On Thu, Jun 16, 2016 at 02:15:47PM -0400, Doug Hellmann wrote:
Excerpts from Matthew Treinish's message of 2016-06-16 13:56:31 -0400:
On Thu, Jun 16, 2016 at 12:59:41PM -0400, Doug Hellmann wrote:
Excerpts from Matthew Treinish's message of 2016-06-15 19:27:13 -0400:
On Wed, Jun 15, 2016 at 09:10:30AM -0400, Doug Hellmann wrote:
Excerpts from Chris Hoge's message of 2016-06-14 16:37:06 -0700:
Top posting one note and direct comments inline, I’m proposing
this as a member of the DefCore working group, but this
proposal itself has not been accepted as the forward course of
action by the working group. These are my own views as the
administrator of the program and not that of the working group
itself, which may independently reject the idea outside of the
response from the upstream devs.

I posted a link to this thread to the DefCore mailing list to make
that working group aware of the outstanding issues.

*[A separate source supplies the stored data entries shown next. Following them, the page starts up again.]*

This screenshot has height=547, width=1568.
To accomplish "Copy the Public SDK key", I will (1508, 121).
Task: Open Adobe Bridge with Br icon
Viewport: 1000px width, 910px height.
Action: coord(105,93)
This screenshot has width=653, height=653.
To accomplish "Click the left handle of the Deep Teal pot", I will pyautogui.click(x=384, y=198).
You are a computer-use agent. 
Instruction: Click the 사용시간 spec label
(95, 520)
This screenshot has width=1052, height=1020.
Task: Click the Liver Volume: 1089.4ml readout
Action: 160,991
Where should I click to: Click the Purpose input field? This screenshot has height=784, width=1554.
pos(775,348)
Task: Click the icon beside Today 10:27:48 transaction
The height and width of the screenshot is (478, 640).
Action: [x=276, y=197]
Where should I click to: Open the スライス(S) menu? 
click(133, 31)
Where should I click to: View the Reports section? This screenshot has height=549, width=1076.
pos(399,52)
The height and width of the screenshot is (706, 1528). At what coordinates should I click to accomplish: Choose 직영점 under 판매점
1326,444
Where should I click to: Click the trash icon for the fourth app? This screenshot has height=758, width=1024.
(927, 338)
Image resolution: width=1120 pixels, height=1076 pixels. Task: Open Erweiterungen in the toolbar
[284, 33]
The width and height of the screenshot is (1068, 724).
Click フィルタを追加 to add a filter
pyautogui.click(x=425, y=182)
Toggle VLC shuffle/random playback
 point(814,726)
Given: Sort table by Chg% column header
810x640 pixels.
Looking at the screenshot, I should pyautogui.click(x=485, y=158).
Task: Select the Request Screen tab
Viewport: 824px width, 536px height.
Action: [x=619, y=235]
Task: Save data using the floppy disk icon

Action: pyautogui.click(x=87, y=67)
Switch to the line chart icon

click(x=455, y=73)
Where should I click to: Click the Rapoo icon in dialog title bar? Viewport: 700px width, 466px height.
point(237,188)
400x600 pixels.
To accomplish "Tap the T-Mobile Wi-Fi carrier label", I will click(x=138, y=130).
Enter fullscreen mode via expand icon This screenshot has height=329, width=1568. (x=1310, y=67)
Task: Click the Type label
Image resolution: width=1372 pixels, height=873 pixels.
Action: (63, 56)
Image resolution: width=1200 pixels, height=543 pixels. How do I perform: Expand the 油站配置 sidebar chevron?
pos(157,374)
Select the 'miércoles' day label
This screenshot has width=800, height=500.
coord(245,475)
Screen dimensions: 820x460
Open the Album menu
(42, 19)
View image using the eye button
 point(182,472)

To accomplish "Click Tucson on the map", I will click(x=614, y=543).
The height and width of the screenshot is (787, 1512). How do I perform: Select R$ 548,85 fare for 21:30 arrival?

On Jun 14, 2016, at 3:50 PM, Matthew Treinish <mtreinish at kortar.org> wrote:

On Tue, Jun 14, 2016 at 05:42:16PM -0400, Doug Hellmann wrote:
Excerpts from Matthew Treinish's message of 2016-06-14 15:12:45 -0400:
On Tue, Jun 14, 2016 at 02:41:10PM -0400, Doug Hellmann wrote:
Excerpts from Matthew Treinish's message of 2016-06-14 14:21:27 -0400:
On Tue, Jun 14, 2016 at 10:57:05AM -0700, Chris Hoge wrote:
Last year, in response to Nova micro-versioning and extension updates[1],
the QA team added strict API schema checking to Tempest to ensure that
no additional properties were added to Nova API responses[2][3]. In the
last year, at least three vendors participating the the OpenStack Powered
Trademark program have been impacted by this change, two of which
reported this to the DefCore Working Group mailing list earlier this year[4].

The DefCore Working Group determines guidelines for the OpenStack Powered
program, which includes capabilities with associated functional tests
from Tempest that must be passed, and designated sections with associated
upstream code [5][6]. In determining these guidelines, the working group
attempts to balance the future direction of development with lagging
indicators of deployments and user adoption.

After a tremendous amount of consideration, I believe that the DefCore
Working Group needs to implement a temporary waiver for the strict API
checking requirements that were introduced last year, to give downstream
deployers more time to catch up with the strict micro-versioning
requirements determined by the Nova/Compute team and enforced by the
Tempest/QA team.

I'm very much opposed to this being done. If we're actually concerned with
interoperability and verify that things behave in the same manner between multiple
clouds then doing this would be a big step backwards. The fundamental disconnect
here is that the vendors who have implemented out of band extensions or were
taking advantage of previously available places to inject extra attributes
believe that doing so means they're interoperable, which is quite far from
reality. **The API is not a place for vendor differentiation.**

This is a temporary measure to address the fact that a large number
of existing tests changed their behavior, rather than having new
tests added to enforce this new requirement. The result is deployments
that previously passed these tests may no longer pass, and in fact
we have several cases where that's true with deployers who are
trying to maintain their own standard of backwards-compatibility
for their end users.

That's not what happened though. The API hasn't changed and the tests haven't
really changed either. We made our enforcement on Nova's APIs a bit stricter to
ensure nothing unexpected appeared. For the most these tests work on any version
of OpenStack. (we only test it in the gate on supported stable releases, but I
don't expect things to have drastically shifted on older releases) It also
doesn't matter which version of the API you run, v2.0 or v2.1. Literally, the
only case it ever fails is when you run something extra, not from the community,
either as an extension (which themselves are going away [1]) or another service
that wraps nova or imitates nova. I'm personally not comfortable saying those
extras are ever part of the OpenStack APIs.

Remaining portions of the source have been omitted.